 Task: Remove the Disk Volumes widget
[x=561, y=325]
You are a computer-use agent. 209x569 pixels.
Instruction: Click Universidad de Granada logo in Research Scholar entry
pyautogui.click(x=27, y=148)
::::::
_TASK DESCRIPTION_: Write out, word for word, the part of the rows that opens with the line containing "You are a computer-use agent. 209x569 pixels." and runs through the end of the rows, including both of those ends.

_RESULT OF THE EXERCISE_:
You are a computer-use agent. 209x569 pixels.
Instruction: Click Universidad de Granada logo in Research Scholar entry
pyautogui.click(x=27, y=148)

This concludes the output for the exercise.